If you know of an ssd with a write and read speed of 600MB/s or more can you please tell me?
If there such thing as GB per second? NOT the sata rate. I know some ssd have 500MB write and 380MB read but they also say it has 6gb/s sata rate and thats really confusing. Thanks.

 
6 gigabits per second = 750 MB/sec total throughput. Minus some overhead for r/w operations, so realistically around 600 MB/s. 1 Gigabyte per second isn't possible on SATA even if there were fast enough flash memory (there isn't - not in standard consumer-grade drives).

Byte(B) = 8 bits (b). Confusing terminology.
 
Your SSD would not be the bottleneck in this situation, since you're reading from a HDD. The Hard Drive can only read at about 150 MB/s, so if that's what you're reading from, it doesn't matter if you have 500 MB/s or 10,000 MB/s write, you're going to write at 150 MB/s, which means the transfer would take 67 seconds. At 400 MB/s it would take 25 seconds – but you would need to be transferring between two SSD's to make that happen.

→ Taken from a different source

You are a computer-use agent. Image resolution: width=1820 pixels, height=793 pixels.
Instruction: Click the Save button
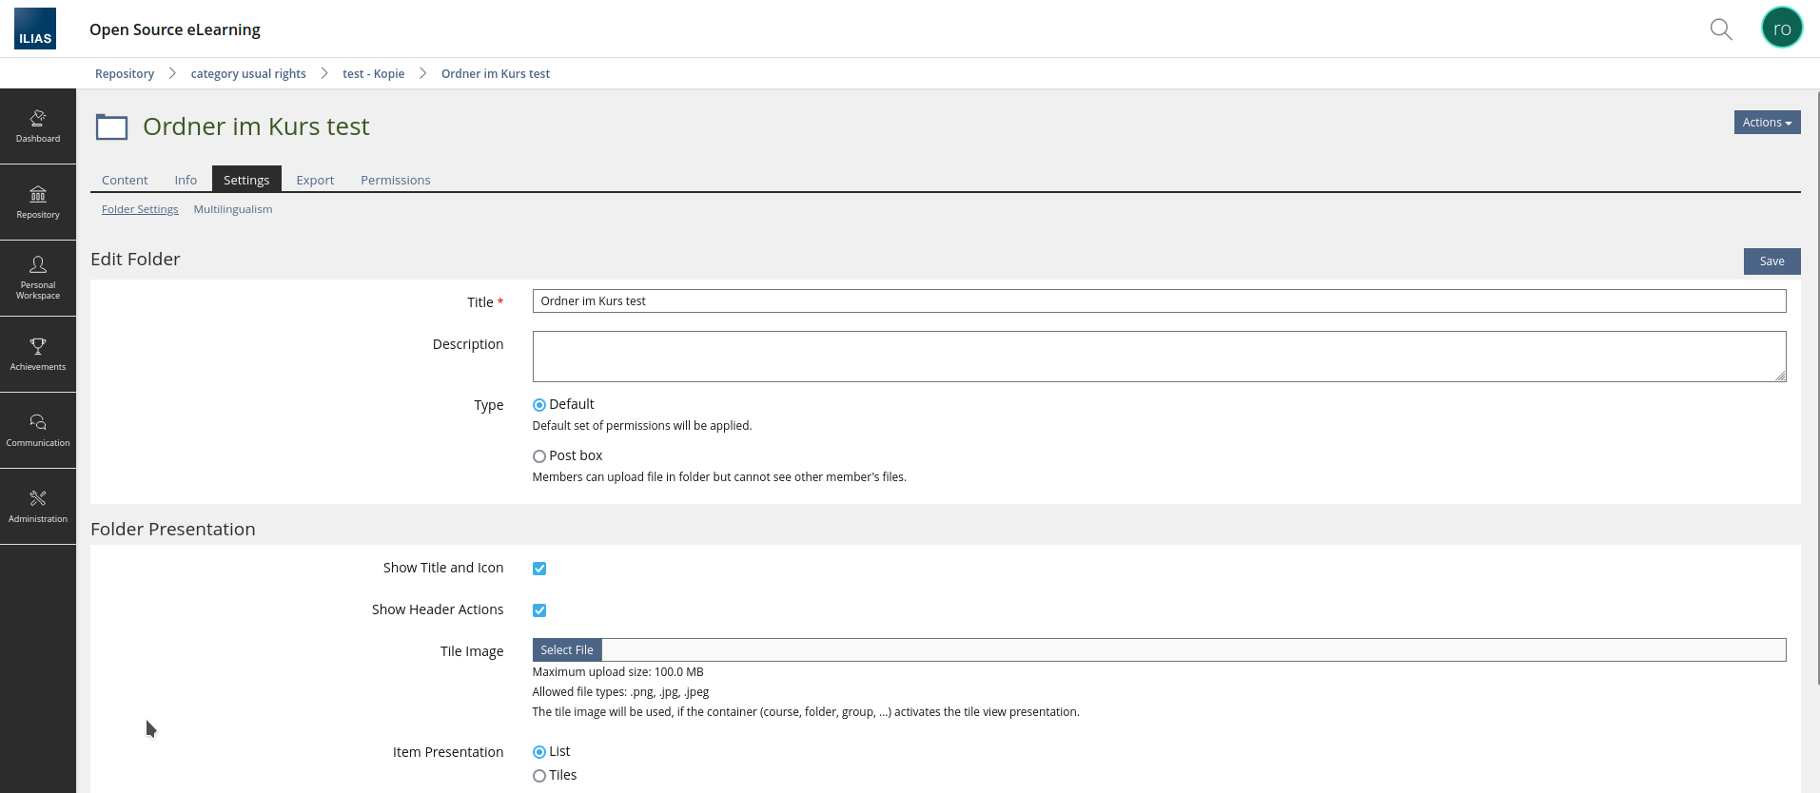(1771, 261)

Speaking to the rest of your question, though, SATA SSD's top out at about 550 MB/s, because the theoretical limit of SATA 3 is 600 MB/s. For anything faster you need a different interface like PCIE, M.2, or the like — which means a much more expensive drive, and potentially a motherboard upgrade depending on what you're trying to do with it.
 
You file transfers are only as fast as the slowest link.

For this reason, an internet download tends to be slower than transfers from drive to drive.

So even if an SSD can write 400 megabytes per second, if the hard drive can only read at 100 megabytes a second that will be the transfer rate.

Many hard drives have transfer rates over 100 megabytes a second on sequential writes, but fall allot for random writes/reads.

Short story, slowest link sets the speed. If you get an SSD, It would me best to use it for your OS because you will have LOTS of random read/write operations and SSDs are great for that.